One of the biggest challenges in big tech is scalability

Horizontal vs Vertical Scaling

How do you design systems that can handle millions of people hitting it at once.

Let’s say that one person takes 1 hour to complete 10 tasks, this means that you’d need 2 people to complete 20 tasks in 1 hour. Horizontal scaling is pretty much the same thing. The more traffic your application has to handle, the more servers you throw at the traffic.

Let’s talk about a design that does not scale and work our way up to one that does.

Single Server Design

So in a sort of legacy single-server design, you have a bunch of clients out there in the internet and they are talking to one box on the other side of the internet.

The server doesn’t get a whole lot of traffic and uptime isn’t really a huge concern. One server is enough for that. The data can be backed up somewhere occasionally and can be restored if necessary. Another situation to employ a single server solution would be if there’s some little internet tool that just isn’t that important, you don’t really have a lot of budget for it and you don’t want to spend a lot of time maintaining it. This server is running HTTP of some sort and maybe there’s a blog application on top of it. It could also be connected to some database as well. The server could have some MySQL instance running on it as well.

This solution isn’t viable for a commercial system. This solution has a single point of failure, so if this server goes down, it’ll be a bad bad day for everyone involved with the business. Everything will have to be restored on a different server and the DNS entry will have to be switched from somewhere to point to the new server.

So a single server design is for applications that are unimportant and are deployed at a small scale.

Let’s talk about a way of scaling up

Imagine a situation where you would like your app to take more traffic than what can be handled on the simple server that it’s been deployed on.

What can you do now? You could just use a bigger server.

This brings us to

Vertical scaling

Vertical scaling means that instead of adding more servers, we just add a bigger server.

But then the more you want to scale, the bigger and more expensive the host gets. You can just keep throwing more hardware at the problem and get away with that for a little while. This is definitely not something you’d want to keep doing in commercial system. Vertical scaling has it’s limits, servers can only get so big before you can’t get anything bigger, and there are limitations on the amount of CPU you can get in a system or the amount of memory that you can make available. At some point, you’ll hit a big, strong, and un-scalable wall.

Similar to making the website host bigger, the database server can be made bigger too. But same problem again, you’ll eventually require the biggest server mankind has ever made and then some.

The only good thing about vertical scaling is that there are not a lot of things to maintain. In this system, you only have two hosts to take care of.

Fewer components in the system, less likely it is to break. But what about when it does break? Yep, you are screwed. Either one of the hosts go down and you are in hot soup.

This is where horizontal scaling comes in.

Horizontal Scaling

For most modern system design problems, where you need to develop a system at a large scale, you would want to take a more horizontal scaling approach.

The idea is that instead of a single server, you have multiple servers.

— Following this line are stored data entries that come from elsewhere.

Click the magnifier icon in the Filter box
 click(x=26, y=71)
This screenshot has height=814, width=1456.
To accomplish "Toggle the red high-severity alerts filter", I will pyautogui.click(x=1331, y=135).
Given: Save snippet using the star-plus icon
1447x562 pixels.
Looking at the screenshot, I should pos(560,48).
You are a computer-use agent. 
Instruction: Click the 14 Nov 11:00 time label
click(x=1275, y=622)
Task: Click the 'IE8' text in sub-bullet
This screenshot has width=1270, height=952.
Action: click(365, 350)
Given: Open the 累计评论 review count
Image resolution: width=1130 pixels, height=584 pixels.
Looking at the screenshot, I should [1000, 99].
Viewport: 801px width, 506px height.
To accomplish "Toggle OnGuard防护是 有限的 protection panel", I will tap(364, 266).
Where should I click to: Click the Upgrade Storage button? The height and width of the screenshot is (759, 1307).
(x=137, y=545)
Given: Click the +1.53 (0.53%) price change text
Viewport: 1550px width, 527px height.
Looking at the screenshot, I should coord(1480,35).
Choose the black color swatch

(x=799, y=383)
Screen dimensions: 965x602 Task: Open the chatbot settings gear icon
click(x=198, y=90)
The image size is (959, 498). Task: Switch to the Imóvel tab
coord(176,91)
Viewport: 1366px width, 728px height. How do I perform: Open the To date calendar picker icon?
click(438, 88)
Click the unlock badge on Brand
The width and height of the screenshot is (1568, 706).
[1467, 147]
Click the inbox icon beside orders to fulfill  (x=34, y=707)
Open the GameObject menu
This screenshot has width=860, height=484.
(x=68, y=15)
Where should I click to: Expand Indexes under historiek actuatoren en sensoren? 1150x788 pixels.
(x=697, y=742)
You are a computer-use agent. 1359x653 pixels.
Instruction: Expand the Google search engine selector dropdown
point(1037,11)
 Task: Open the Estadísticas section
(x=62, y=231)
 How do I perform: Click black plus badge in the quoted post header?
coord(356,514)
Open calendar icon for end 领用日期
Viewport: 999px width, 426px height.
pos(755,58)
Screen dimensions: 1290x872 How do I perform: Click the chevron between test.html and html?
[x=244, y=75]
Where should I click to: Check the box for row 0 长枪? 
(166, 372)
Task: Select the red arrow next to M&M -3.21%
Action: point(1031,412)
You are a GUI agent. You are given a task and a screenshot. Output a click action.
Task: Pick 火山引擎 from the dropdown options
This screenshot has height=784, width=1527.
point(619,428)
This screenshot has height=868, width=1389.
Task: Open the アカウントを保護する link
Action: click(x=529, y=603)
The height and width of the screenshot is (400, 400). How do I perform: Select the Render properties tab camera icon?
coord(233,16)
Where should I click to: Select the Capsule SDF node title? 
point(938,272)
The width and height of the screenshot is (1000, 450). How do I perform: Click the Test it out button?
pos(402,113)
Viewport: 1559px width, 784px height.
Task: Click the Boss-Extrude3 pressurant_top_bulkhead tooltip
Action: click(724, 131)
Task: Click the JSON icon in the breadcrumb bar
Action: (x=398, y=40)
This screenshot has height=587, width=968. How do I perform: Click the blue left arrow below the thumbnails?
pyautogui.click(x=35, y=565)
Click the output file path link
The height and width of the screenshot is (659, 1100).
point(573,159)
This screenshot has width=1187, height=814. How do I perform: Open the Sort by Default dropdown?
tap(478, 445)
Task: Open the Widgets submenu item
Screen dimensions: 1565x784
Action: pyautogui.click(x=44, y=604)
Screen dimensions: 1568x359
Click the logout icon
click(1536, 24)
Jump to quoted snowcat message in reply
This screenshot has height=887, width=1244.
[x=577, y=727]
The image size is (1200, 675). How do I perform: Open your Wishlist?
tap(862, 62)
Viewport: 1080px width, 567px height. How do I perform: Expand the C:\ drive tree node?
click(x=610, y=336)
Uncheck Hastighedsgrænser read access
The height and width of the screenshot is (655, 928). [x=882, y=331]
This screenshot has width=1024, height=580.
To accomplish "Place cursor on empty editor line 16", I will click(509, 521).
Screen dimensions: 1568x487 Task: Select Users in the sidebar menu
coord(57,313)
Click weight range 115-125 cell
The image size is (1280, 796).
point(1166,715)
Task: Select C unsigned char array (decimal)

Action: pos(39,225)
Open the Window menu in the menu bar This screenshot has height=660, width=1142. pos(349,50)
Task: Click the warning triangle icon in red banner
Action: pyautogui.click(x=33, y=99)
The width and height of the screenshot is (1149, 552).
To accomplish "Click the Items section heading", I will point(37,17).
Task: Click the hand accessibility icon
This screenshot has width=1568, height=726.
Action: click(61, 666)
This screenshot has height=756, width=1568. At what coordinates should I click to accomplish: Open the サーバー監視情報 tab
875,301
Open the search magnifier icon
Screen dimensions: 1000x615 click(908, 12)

The load is distributed in some fair manner by a load balancer between the internet and those servers. Load balancers need a separate article in itself, I’ll write one soon.

The short version of the idea is that, you have some device or software that’s distributing the load coming in from the internet to a whole fleet of servers; all the servers performing the same function.

This is a pretty good way to go about scaling because if one server goes down, the user doesn’t need to know.

The load bouncer can realize that a host is down and reroute the traffic around it automatically so that you don’t have any downtime.

An issue that might arise in this case is that maybe all the servers are working on the same database. We could scale that database out as well.

The idea of horizontal scaling is that as you get more and more traffic, you just add more and more servers to the fleet and the load balancer will distribute that traffic amongst all the available servers.

You can scale infinitely with this, yea?

If you have a billion transactions coming in, have enough servers set up in there and you’ll do just fine.

There are more factors you can alter while horizontally scaling. The geographical location of servers, the type of servers, the type of data centers used, all of these are finer points that will be discussed here later on.

But this is the basic idea of horizontal scaling, it allows a practically infinite way of scaling your system up. One big disadvantage of horizontal scaling is that there is more stuff to maintain.

Horizontal scaling really only works if your webservers are what we call stateless.

Subsequent requests should not depend on something being stored on that server from a previous request. This just means that any individual server should not assume that it is the one that served the previous request to a given user.

So how can you choose between these architectures? Always choose the simplest architecture that meets your projected requirements but no simpler than that.

So in short, vertical scaling means that you are getting bigger servers, horizontal scaling is when you get more number of servers.